From NBC News courtesy of a facebook friend:


Only 54 percent of people polled globally are aware of the Holocaust — and an alarming 32 percent of them believe the mass genocide of Jews was a myth or has been greatly exaggerated, a sweeping new survey has found.

The numbers highlight how pockets of “anti-Jewish sentiment” are alive and well worldwide, according to the Anti-Defamation League’s “ADL Global 100” report released Tuesday.

More here.

In deep retrospect, I believe my suburban upbringing really helped me out in terms of my relationship with and understanding of Jews as a people.  That is, the Jews I knew when I was growing up were totally assimilated Americans.  Their worship, as American Reform Jews, was pretty similar to Christian worship.  They wore the Star of David instead of a cross, but otherwise spoke, dressed, and behaved very much like me and everybody else I knew.  Indeed, when I first learned about the Holocaust I was amazed: why the Jews?  I just didn't get it.  I mean, I got it, understood that it was awful, but I simply couldn't comprehend the motivation behind it.  Jews are just like me.  Why on earth would anybody want to wipe them out?

By the time I was older, and had started to learn about the history of antisemitism, it started to make more sense.  Okay, the Holocaust on many levels continues to be senseless, but the different cultural customs of Jews in Europe and elsewhere, at least, made it easier to understand how, as a minority, it was easy to target them.  Fortunately for me, by the time I was figuring this out, I had already started to lean liberal, and had developed a decent knowledge of racism and how it functions socially, so I was ready to absorb the concept of Jews-as-other without it weirding me out.


That is, even Hasidic Jews are just like me, even though they speak, dress, and behave very differently from everybody else I know.  I mean, so what?  Infinite diversity in infinite combinations.

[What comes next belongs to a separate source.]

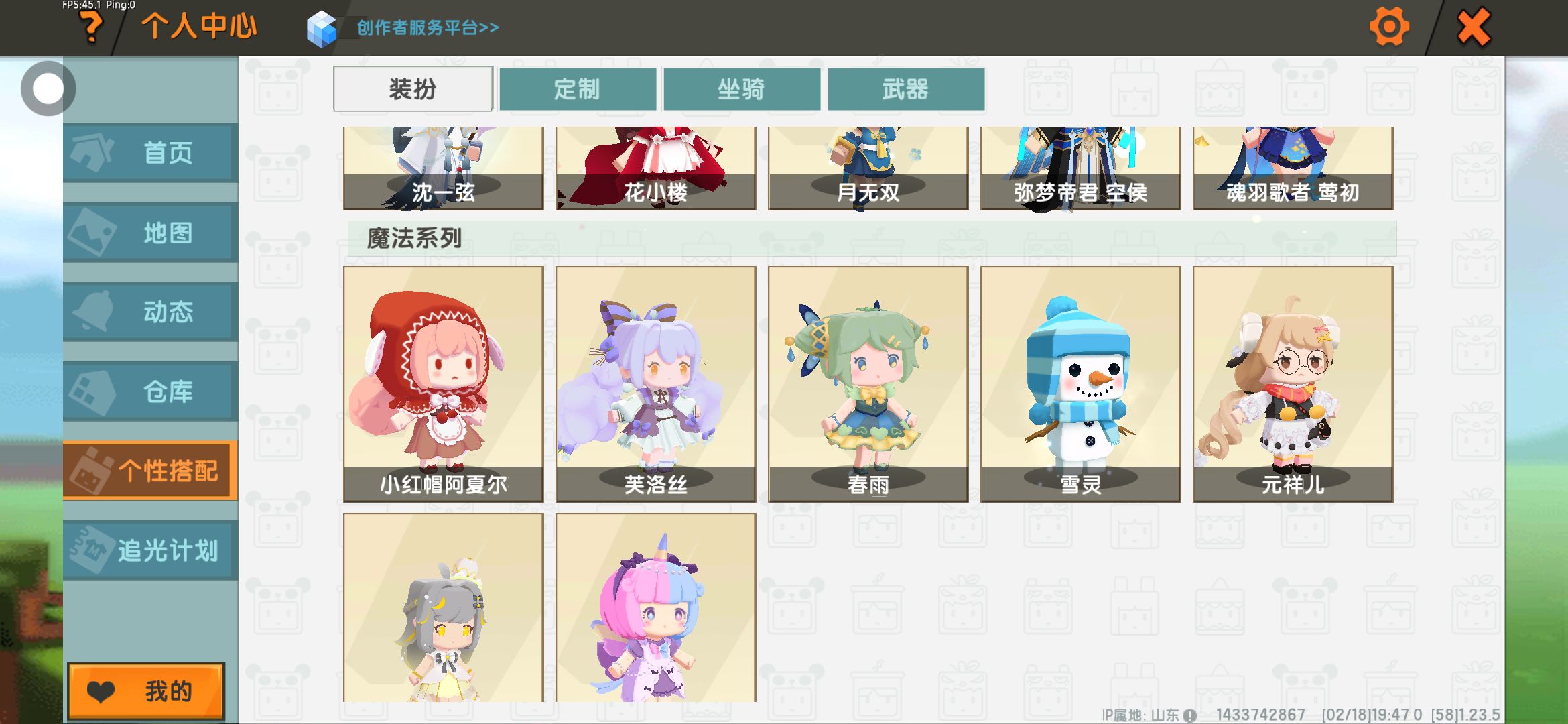
Task: Switch to the 坐骑 tab
Action: pos(742,88)
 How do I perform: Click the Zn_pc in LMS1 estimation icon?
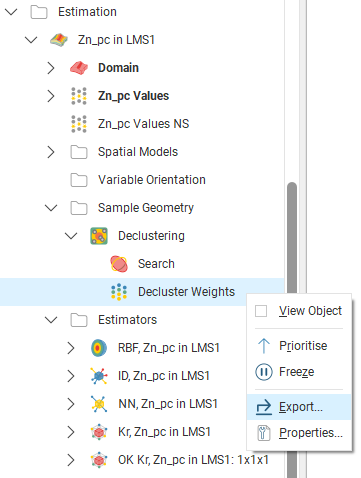tap(59, 40)
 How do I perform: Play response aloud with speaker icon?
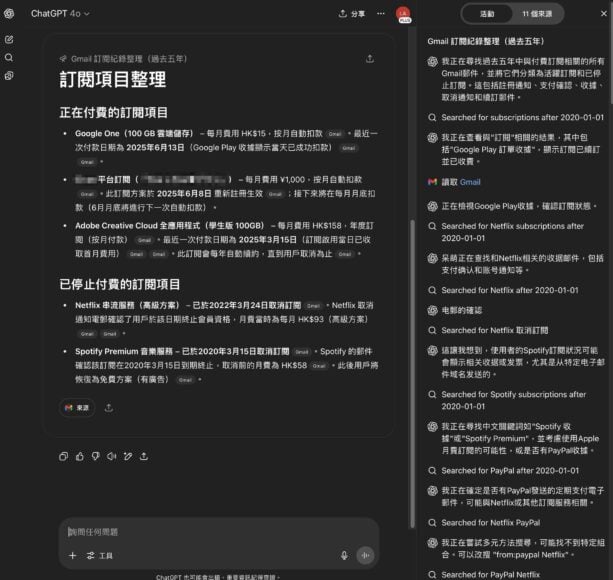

Antisemitism continues to be extraordinarily irrational to me.  I have only an intellectual understanding of why so many people hate Jews, and that understanding is, by and large, a simple one: people fear and loath what they don't comprehend.  It is very disturbing, indeed, that, in this day and age, when information is omnipresent and cheap, and comprehension is just a few mouse clicks away, a quarter of the human race hates Jews.  It seems to me that a lot of people actually prefer to live in a state such that they don't understand the world around them, which is what one needs, willful ignorance, in order to harbor antisemitic attitudes.

Now that I think of it, it seems that antisemitism isn't the only contemporary problem associated with willful ignorance.  I mean, just look at the Tea Party.  Or the Texas State Board of Education.  We've got a lot of work to do.